受験者が日本人の場合は、日本以外に、アメリカで受験することも可能です。アメリカで受験する場合は、全米に約300ヵ所ある「プロメトリックテストセンター」で受験の予約をします。予約の際は、出願州は関係ありません。好きな場所を選ぶことができます。
5. 受験
予約した受験日に、受験会場にて受験します。USCPAは4科目あり、全科目に合格しなければなりませんが、1日で全科目を受験する必要ありません。NTSの有効期限内であれば、数日に分けて受験することも可能です。
6. ライセンス取得
USCPAを取得するには、試験の全科目に合格後、さらに、実務経験を通してライセンスを取得しなければなりません。このライセンス取得条件も州によって異なります。実務だけではなく、監査経験が必要だったり、アメリカ国内に居住しなければ取得できなかったりする場合もありますので、出願州を決める際に併せて確認しておきましょう。
BATIC(国際会計検定)
BATICは、「Bookkeeping and Accounting Test for International Communication」の略で、国際コミュニケーションのための簿記・会計試験を指します。TOEICのようなスコア制を採用しており、取得した点数に応じて「Bookkeeper」「Accountant」「Accounting Manager」「Controller」の称号が与えられます。

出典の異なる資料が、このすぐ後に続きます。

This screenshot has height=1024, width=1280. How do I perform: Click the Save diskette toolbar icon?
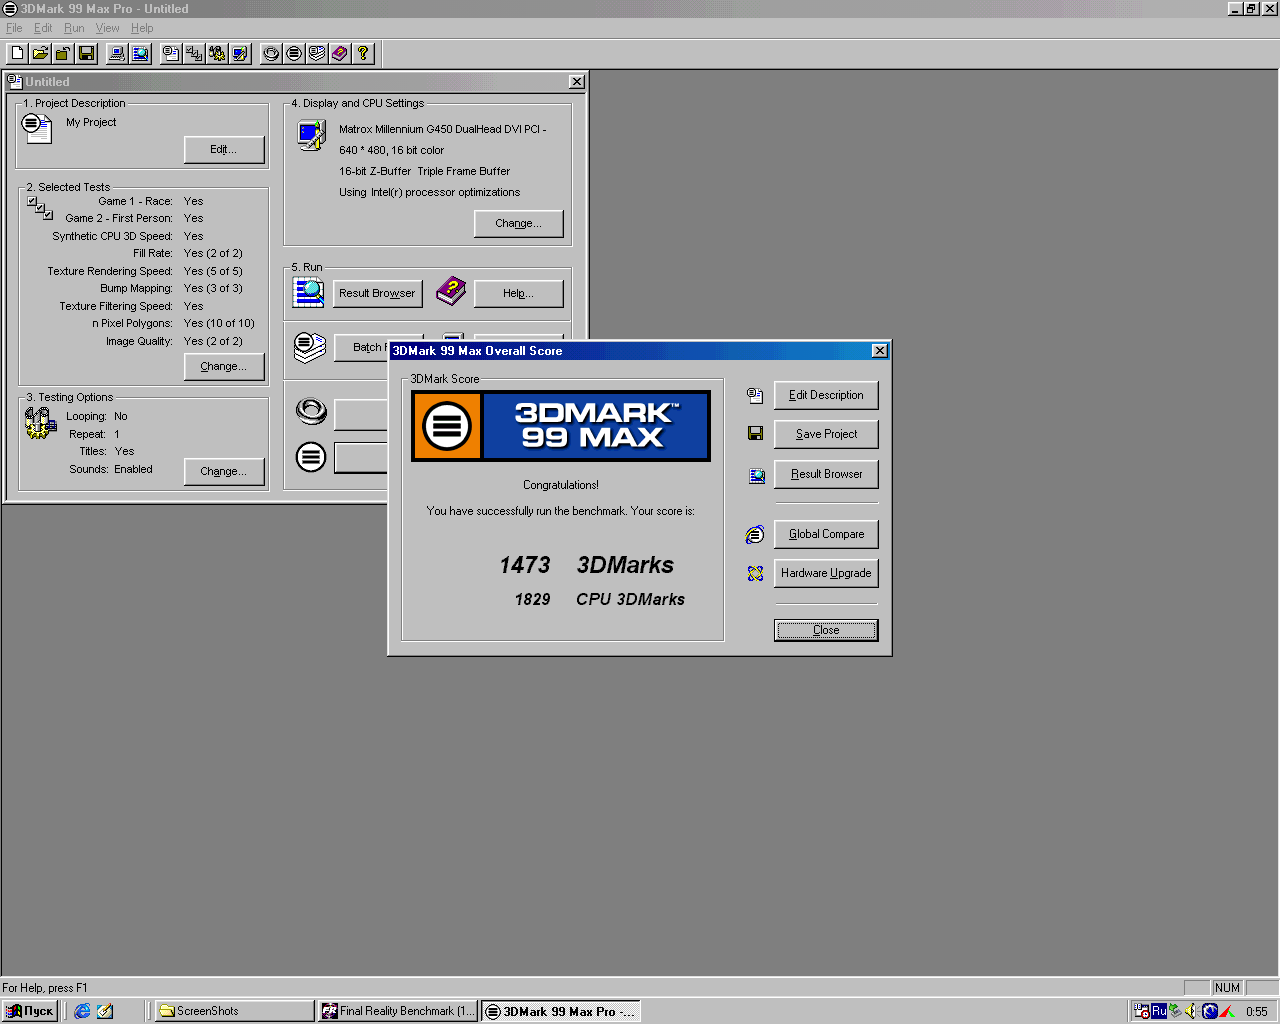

BATICでハイスコアを取得すれば、国際的な会計スキルを持っていることを証明できます。そのため、グローバルに活躍する外資系企業の経理に転職する際に役立つでしょう。
<日本国内でのBATICの取得方法>
BATICは、日本国内では各地の商工会議所で試験を受けることが可能です。
1. 申込み
商工会議所のウェブサイト、もしくは電話で受験の申込み登録が可能です。登録日から通常、5営業日以内に申込書(払込取扱票)が送付されます。
2. 受験票の支払い
申込書に従い、郵便局またはコンビニエンスストアで受験料を支払います。支払後、受験票と受験要項が郵送されてきますので、内容をよく確認しましょう。試験当日に関する詳細や、受験後の成績票照会などについて記載されています。
3. 受験
試験会場にて受験します。試験会場や試験時間、当日必要な持ち物などが、受験票や受験要項に記載されていますので、事前に確認・準備をしてください。
4. 成績の照会・認定証の受け取り
試験後にWEB成績票照会期間が設けられており、インターネット上で自身の成績を確認することが可能です。専用サイトのURLは受験票のみに記載されていますので、受験後も受験票は保管しておきましょう。その後、認定証と併せて、成績表や模範解答が郵送されます。

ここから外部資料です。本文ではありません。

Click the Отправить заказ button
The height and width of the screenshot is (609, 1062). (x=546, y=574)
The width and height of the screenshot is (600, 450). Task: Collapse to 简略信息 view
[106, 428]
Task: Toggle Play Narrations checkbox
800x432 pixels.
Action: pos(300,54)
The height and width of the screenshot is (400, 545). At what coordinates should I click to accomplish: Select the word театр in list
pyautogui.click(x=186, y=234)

外資系企業で経理として働きたい人は、国内企業との違いを意識しよう
今回は、経理職に関して外資系企業と国内企業の違い、外資系企業の経理に転職する際に有利なスキルや資格について解説しました。
外資系企業の経理として働きたい方は、BATICなどの国際的な検定試験などを受け、経理のスキルを証明できるといいでしょう。ですが、必ずしも海外の資格を持っていなければ転職できないというわけではありません。むしろ、即戦力を求められる転職市場では、国内企業であっても経理の実務経験を積んでいることが大切といえるでしょう。それに加え、ある程度のビジネス英語のスキルがあると、転職活動を有利に進められます。

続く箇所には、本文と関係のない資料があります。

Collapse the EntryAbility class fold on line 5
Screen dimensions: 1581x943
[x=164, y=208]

外資系企業の経理への転職を検討している方は、経理の実務経験を積んだり、資格取得を目指したりして、準備を進めてみてはいかがでしょうか。
グローバル企業で働くことは、グローバルに働きたい人や語学力を生かして働きたい人だけでなく、自分の可能性やワークライフバランスを求める多くの方にとって、多くのメリットがあります。